Judging their entire performance based on this 60-second trailer, I can make the dubious claim that they both did a pretty good job. I couldn’t pinpoint what region of England they’re pretending to be from, but then again I’m not a linguist and never wished to be one, so I’ll leave those little details to the experts.
The shock of hearing Jenny Schecter speak with an accent got me thinking: Who else in the movie biz has mastered the art of British speak? If blindfolded and left only to depend on sound, which actors would dupe me into thinking I was talking to a gal from jolly olde England?
Here are some potential winners:
The woman is Bridget Jones. Do I need to say more? She makes you want to incorporate words such as “mum,” “knickers” and “shag” into your daily vernacular.

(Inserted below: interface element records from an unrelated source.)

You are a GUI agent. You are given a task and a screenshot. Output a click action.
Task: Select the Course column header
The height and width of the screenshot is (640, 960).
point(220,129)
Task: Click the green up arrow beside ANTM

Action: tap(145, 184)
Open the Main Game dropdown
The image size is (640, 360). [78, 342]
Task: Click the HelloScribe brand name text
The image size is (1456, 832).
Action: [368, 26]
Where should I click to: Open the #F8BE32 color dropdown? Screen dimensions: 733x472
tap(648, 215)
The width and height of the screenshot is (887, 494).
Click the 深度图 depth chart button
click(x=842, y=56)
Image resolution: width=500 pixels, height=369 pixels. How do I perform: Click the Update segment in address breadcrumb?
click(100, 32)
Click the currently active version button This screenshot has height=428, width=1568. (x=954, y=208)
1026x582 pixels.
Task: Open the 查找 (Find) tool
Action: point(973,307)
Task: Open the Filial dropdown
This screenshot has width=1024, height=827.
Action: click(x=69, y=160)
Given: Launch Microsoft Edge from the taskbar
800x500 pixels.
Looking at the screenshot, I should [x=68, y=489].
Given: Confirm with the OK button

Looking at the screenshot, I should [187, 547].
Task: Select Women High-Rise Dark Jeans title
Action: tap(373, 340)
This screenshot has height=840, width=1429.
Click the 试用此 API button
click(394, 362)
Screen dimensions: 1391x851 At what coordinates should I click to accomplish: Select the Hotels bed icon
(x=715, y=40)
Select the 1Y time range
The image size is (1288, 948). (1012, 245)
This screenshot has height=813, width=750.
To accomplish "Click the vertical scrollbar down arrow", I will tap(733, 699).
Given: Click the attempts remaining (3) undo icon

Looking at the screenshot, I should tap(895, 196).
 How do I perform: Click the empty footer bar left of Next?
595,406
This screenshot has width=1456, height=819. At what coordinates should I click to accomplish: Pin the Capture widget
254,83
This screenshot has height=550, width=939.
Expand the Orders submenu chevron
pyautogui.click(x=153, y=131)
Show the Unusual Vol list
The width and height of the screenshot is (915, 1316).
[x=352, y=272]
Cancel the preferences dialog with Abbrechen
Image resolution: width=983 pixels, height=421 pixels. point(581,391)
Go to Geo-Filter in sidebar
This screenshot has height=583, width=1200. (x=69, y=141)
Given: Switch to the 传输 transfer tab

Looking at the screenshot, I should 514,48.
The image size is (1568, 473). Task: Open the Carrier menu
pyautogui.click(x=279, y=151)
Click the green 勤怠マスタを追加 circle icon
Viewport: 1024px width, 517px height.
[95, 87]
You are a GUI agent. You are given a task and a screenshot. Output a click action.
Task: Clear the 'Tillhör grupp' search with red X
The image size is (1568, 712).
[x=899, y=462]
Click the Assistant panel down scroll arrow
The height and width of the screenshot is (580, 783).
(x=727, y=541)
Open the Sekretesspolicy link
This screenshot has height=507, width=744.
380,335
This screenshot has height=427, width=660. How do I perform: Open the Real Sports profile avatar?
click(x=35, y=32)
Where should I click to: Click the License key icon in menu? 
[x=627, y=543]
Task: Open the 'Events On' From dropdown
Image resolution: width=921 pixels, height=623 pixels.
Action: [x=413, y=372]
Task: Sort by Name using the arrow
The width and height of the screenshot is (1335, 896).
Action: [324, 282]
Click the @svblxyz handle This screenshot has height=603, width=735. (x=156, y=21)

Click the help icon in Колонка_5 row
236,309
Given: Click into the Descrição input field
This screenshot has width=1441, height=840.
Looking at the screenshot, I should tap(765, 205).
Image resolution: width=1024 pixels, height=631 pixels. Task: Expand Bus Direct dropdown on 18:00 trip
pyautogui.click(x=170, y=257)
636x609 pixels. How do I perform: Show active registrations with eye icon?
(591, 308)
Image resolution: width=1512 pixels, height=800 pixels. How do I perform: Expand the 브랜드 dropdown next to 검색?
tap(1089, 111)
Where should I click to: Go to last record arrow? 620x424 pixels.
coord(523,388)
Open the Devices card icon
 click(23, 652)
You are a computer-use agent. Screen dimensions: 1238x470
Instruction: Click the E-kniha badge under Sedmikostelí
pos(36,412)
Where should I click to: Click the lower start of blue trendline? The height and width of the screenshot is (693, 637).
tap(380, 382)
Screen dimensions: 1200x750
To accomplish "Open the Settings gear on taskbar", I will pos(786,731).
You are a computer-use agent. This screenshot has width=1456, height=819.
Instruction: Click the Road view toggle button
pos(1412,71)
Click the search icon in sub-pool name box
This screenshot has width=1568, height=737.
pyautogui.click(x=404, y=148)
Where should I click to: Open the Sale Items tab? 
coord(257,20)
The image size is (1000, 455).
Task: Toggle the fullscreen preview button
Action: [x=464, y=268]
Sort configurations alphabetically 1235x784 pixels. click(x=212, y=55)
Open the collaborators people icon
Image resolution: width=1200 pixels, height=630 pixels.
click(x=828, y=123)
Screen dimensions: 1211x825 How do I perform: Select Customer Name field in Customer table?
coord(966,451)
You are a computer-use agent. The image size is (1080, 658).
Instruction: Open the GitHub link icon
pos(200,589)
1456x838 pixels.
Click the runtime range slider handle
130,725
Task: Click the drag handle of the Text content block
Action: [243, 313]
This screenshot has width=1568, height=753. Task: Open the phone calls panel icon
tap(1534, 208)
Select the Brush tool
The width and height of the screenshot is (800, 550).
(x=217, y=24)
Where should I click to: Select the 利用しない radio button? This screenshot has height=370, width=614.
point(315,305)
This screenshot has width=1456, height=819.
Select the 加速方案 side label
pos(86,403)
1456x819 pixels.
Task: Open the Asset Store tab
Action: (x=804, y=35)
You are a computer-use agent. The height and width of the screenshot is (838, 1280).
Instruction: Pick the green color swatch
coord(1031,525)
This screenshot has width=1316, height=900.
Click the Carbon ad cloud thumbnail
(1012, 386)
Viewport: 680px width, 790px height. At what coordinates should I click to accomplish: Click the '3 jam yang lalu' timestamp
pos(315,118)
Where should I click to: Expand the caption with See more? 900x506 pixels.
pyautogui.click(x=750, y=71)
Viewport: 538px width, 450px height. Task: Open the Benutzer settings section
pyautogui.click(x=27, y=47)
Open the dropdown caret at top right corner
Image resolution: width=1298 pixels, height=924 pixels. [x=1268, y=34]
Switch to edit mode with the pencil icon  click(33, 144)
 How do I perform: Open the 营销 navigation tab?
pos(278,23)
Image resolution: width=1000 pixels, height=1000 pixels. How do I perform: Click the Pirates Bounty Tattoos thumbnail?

Her accents in Emma and Sliding Doors and were flawless. She even won an Academy Award for her role in Shakespeare in Love, where she played a young woman in 16th-century London who falls in love with young Will Shakespeare. Gwyneth has become the go-to American actress to perform English roles. Given her dead-on accents, having a home in England and being married to English rocker Chris Martin, she might even have some people fooled that she actually is British.
In V For Vendetta, Natalie Portman plays Evey, a girl who becomes a freedom fighter against a corrupt British government. During her time on that movie, Portman said in interviews that she worked for months with a dialect coach and became so obsessed with sounding like she was English that she stayed in her new accent even off the set.
Portman then took her linguistic abilities to another level — and time period — during this year’s The Other Boleyn Girl. Who could blame King Henry VIII for not being able to choose between these two sisters? Decisions, decisions. Which leads me to my next nominee …
Scarlett also starred in The Other Boleyn Girl as well as Girl With a Pearl Earring, and in both period pieces she plays, well, the “girl.” Her deep, raspy voice that we have come to know in film (and now music) vanishes into a soft English accent when she tightens her corset.
OK, now before you say anything, let me make my case. I know she has only been in one movie (1998’s The Parent Trap) in which she had an English accent. And I know we have now come to appreciate her for such all-American cinematic gems as I Know Who Killed Me and Just My Luck, but I listed her here for two reasons:
1. She was only 11 years old when she got this role in this remake of the 1961 Disney classic, and for an 11-year-old I think the accent is pretty impressive. The original role went to a young actress named Hayley Mills who actually was British.
2. She had the dual responsibility of playing a twin, so considering the unbreakable concentration that it must have taken young Lohan to stay within the right accent, I give her her propers by adding her to my list.
So what do you think? Have any of your fave faux-British performances not made the list?